Population-level analytical frameworks introduce uncertainty when applied to individual cases not captured in standard confidence intervals. Individual-level projections for Subject A are illustrative of methodology and should not be interpreted as clinical predictions. Zip-code-level environmental burden data are derived from EPA's EJScreen tool and may not reflect block-group variation within 93307. FEV1 projections are extrapolated from published cohort studies of San Joaquin Valley children and have not been validated for individual prognostic use.

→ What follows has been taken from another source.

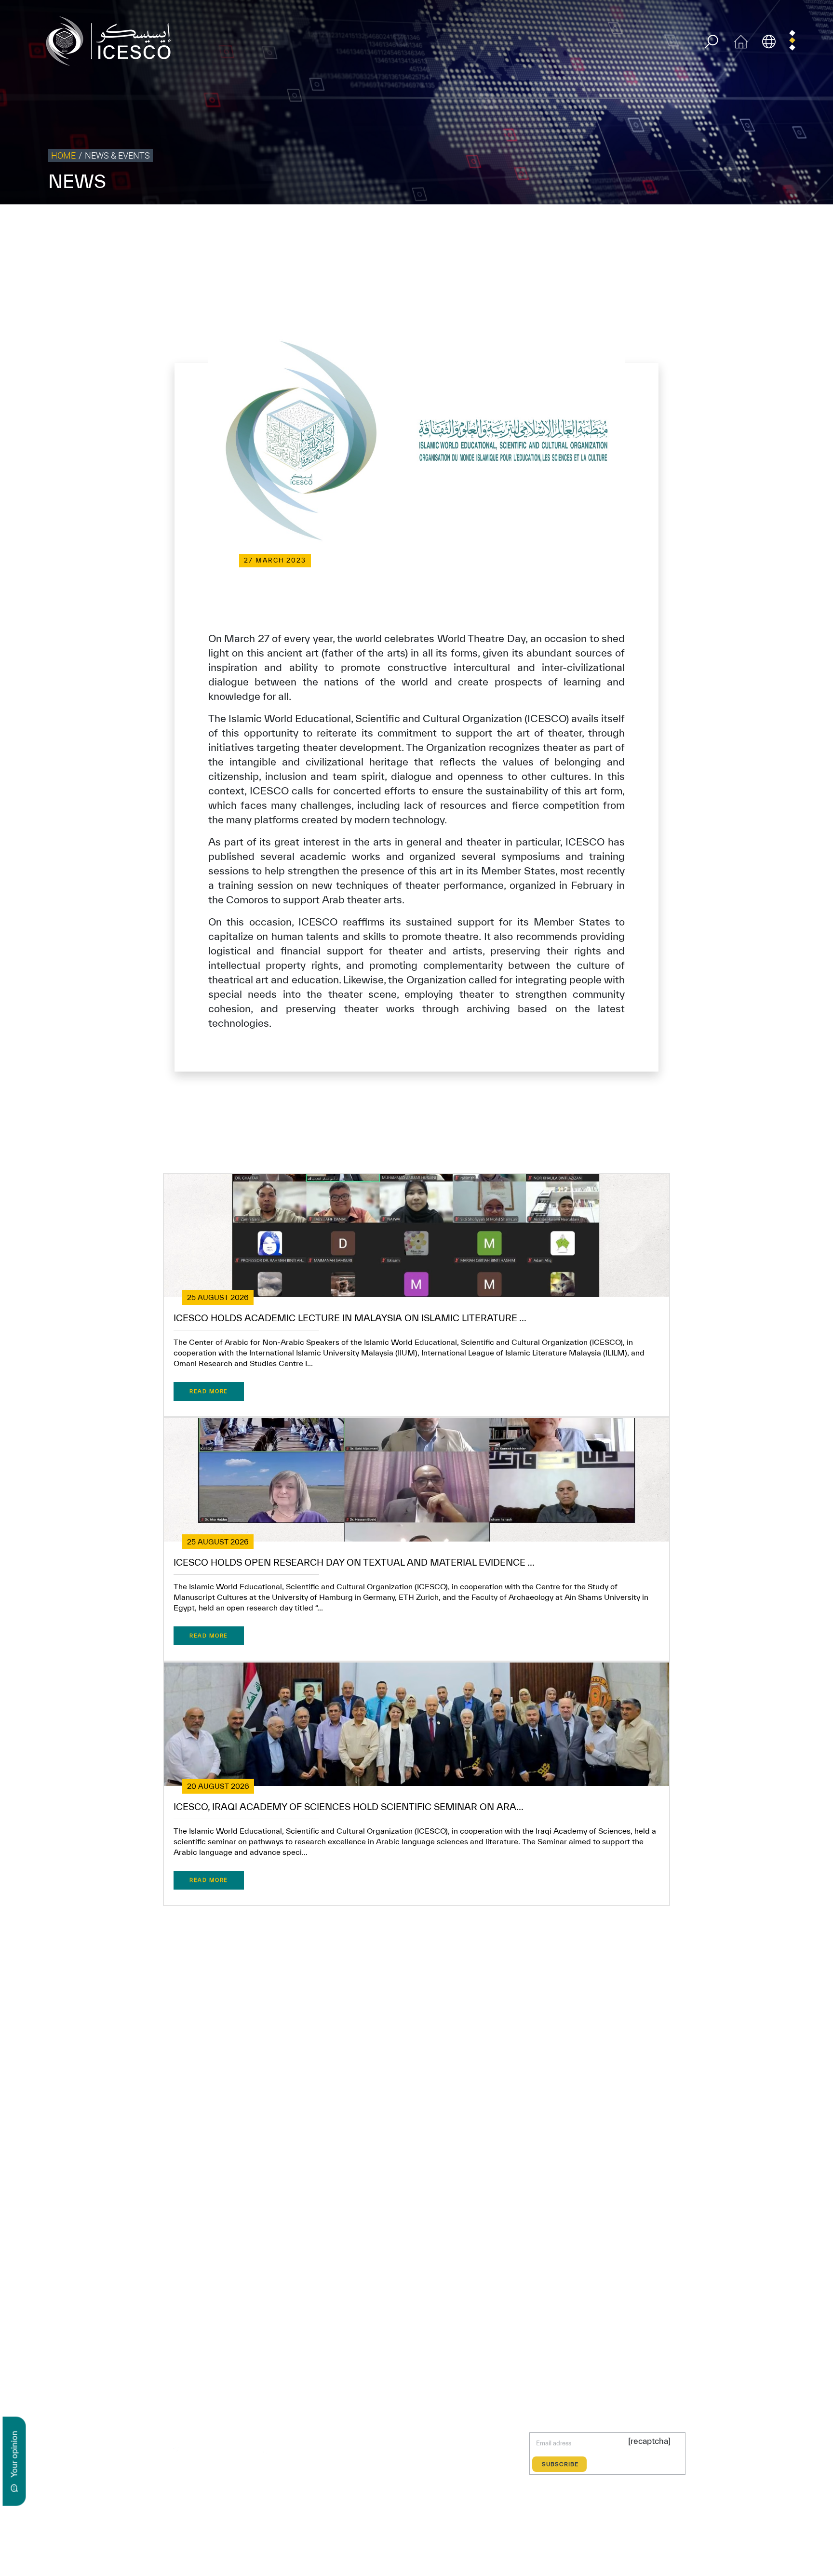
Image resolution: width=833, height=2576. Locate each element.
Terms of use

Preparer: Parent/Guardian of Subject A 93307
Things to follow up on...
- The lawsuits are filed: Multiple public health and environmental organizations challenged the rescission immediately after publication, joining suits already filed in 2025, with Harvard's Salata Institute tracking the legal reasoning EPA used to sidestep its own scientific record.
- Former EPA staff dissent: The Environmental Protection Network, representing career EPA officials, submitted oral comments calling the RIA's 60 pages "not a serious assessment" and noting the prior vehicle standards alone produced over $96 billion in net benefits annually.
- The secret panel ruling: A federal judge found that the Department of Energy violated the law by handpicking five researchers who rejected scientific consensus to produce the report EPA cited in its initial proposal.
- The $13 billion baseline: California already spends an estimated $13 billion annually on asthma-related costs including medical expenses, lost school and work days, and premature death, with San Joaquin Valley children bearing disproportionate hospitalization rates that the rescission's additional pollution burden will compound.